» ACCIONES A REALIZAR
A. En el texto sobre la violencia y el perdón, ¿qué puso Ladislas Kambale a los pies de la Cruz?
B. Según el texto sobre la violencia y el perdón, ¿por qué se han publicado imágenes impactantes de violaciones y mutilaciones?

» TEXTO DEL DOCUMENTO
=-=-=-=-=
Nikos
Kazantzakis, en “Cristo de nuevo crucificado” (capítulo XX), pone en boca de Brahimaki: Déjame por lo menos matar a uno… ¡Me lo pide la sangre! Un pasaje
que me marcó mucho en su momento. Hoy me
pregunto si no dirá lo mismo otro
ruso, por nombre Vladimir Putin, o el mismo yihadista de Algeciras o tantos
otros asesinos sueltos…
Con motivo del reciente viaje pastoral del papa Francisco al Congo y Sudán del Sur, se han publicado imágenes impactantes de violaciones y mutilaciones. Es imposible llegar a comprender tanta brutalidad. Parece que estamos ante la deconstrucción de toda ética: bullying y violencia escolar, violencia doméstica, violencia callejera, interrupción del embarazo no deseado, eutanasia, guerras, genocidios, etnocidios… Si abrimos este “mapamundi” de la atrocidad humana, nos tienta a pensar que toda violencia es una secuela inevitable de nuestro código genético. ¿Determinismo humano? Sin embargo, el memorial del dolor procesado en el corazón del Pontífice nos encamina hacia una “lógica” contrapuesta. Nos trae a la memoria el símbolo magnánimo de Ladislas Kambale, poniendo a los pies de la Cruz el machete con el que los mercenarios de la guerra decapitaron a su padre. ¡La condición humana es abordada por la grandeza del perdón!
=-=-=-=-=
» EXTRACTOS DE DATOS
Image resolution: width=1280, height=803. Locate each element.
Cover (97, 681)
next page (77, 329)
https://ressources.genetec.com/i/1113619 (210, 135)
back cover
=-=-=-=-=
» RESPUESTAS A TAREAS
A. El machete con el que los mercenarios de la guerra decapitaron a su padre.

B. Se publicaron con motivo del reciente viaje pastoral del papa Francisco al Congo y Sudán del Sur.